» Given request: Copy each of the lines below word for word, leaving nothing out and changing nothing.

» Material shown:
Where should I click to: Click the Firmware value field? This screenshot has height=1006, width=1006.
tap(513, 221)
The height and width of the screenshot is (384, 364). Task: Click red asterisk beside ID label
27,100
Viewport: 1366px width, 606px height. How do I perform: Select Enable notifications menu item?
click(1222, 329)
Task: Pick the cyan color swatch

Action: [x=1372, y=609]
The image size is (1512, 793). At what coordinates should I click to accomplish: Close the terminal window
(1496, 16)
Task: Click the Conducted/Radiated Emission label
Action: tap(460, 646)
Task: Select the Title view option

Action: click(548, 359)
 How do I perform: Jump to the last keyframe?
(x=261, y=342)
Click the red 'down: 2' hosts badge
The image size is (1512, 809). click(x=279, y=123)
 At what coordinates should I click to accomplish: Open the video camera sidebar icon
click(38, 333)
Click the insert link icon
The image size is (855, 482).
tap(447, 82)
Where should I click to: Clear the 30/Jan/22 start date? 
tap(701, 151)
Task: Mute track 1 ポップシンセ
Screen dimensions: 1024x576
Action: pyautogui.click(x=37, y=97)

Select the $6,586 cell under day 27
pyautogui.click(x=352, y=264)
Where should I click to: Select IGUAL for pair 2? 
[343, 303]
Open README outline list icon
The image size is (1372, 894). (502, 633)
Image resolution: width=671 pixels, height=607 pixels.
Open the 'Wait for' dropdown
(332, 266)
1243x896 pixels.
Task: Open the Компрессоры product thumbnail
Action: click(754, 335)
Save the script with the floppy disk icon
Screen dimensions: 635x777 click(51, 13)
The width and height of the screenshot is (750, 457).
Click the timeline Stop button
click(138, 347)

» Result:
Where should I click to: Click the Firmware value field? This screenshot has height=1006, width=1006.
tap(513, 221)
The height and width of the screenshot is (384, 364). Task: Click red asterisk beside ID label
27,100
Viewport: 1366px width, 606px height. How do I perform: Select Enable notifications menu item?
click(1222, 329)
Task: Pick the cyan color swatch

Action: [x=1372, y=609]
The image size is (1512, 793). At what coordinates should I click to accomplish: Close the terminal window
(1496, 16)
Task: Click the Conducted/Radiated Emission label
Action: tap(460, 646)
Task: Select the Title view option

Action: click(548, 359)
 How do I perform: Jump to the last keyframe?
(x=261, y=342)
Click the red 'down: 2' hosts badge
The image size is (1512, 809). click(x=279, y=123)
 At what coordinates should I click to accomplish: Open the video camera sidebar icon
click(38, 333)
Click the insert link icon
The image size is (855, 482).
tap(447, 82)
Where should I click to: Clear the 30/Jan/22 start date? 
tap(701, 151)
Task: Mute track 1 ポップシンセ
Screen dimensions: 1024x576
Action: pyautogui.click(x=37, y=97)

Select the $6,586 cell under day 27
pyautogui.click(x=352, y=264)
Where should I click to: Select IGUAL for pair 2? 
[343, 303]
Open README outline list icon
The image size is (1372, 894). (502, 633)
Image resolution: width=671 pixels, height=607 pixels.
Open the 'Wait for' dropdown
(332, 266)
1243x896 pixels.
Task: Open the Компрессоры product thumbnail
Action: click(754, 335)
Save the script with the floppy disk icon
Screen dimensions: 635x777 click(51, 13)
The width and height of the screenshot is (750, 457).
Click the timeline Stop button
click(138, 347)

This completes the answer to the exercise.